Aim — Rewrite the data below, changing "Locate" to "Find" and keeping everything else the same. Leave the pictures out of your answer.

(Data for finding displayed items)
────────

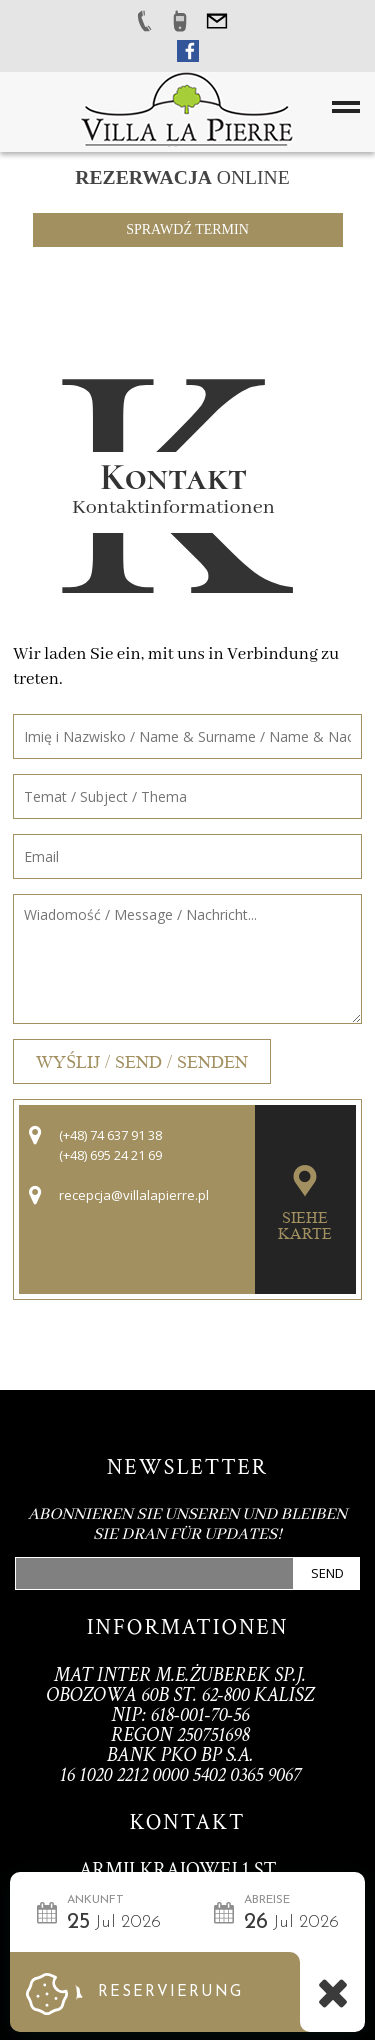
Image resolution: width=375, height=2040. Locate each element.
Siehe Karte (305, 1226)
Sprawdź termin (187, 229)
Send (327, 1573)
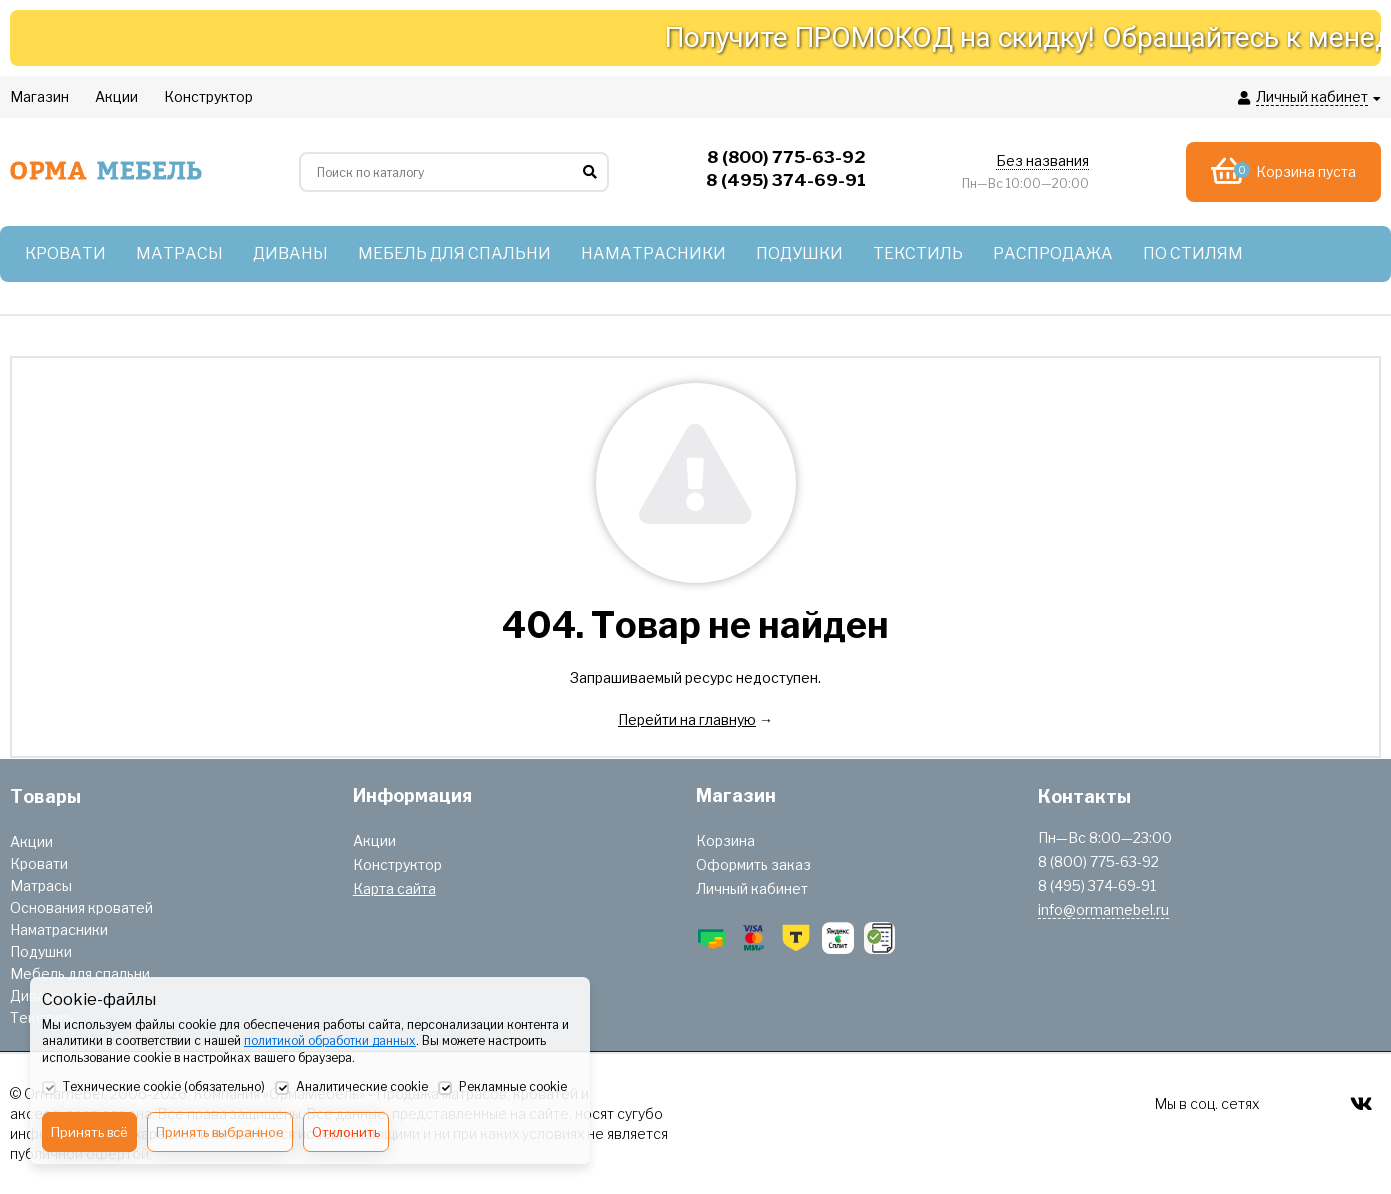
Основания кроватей (81, 907)
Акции (31, 841)
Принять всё (89, 1132)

────────

Response below —
Image resolution: width=375, height=2040. Find each element.
Siehe Karte (305, 1226)
Sprawdź termin (187, 229)
Send (327, 1573)
Основания кроватей (81, 907)
Акции (31, 841)
Принять всё (89, 1132)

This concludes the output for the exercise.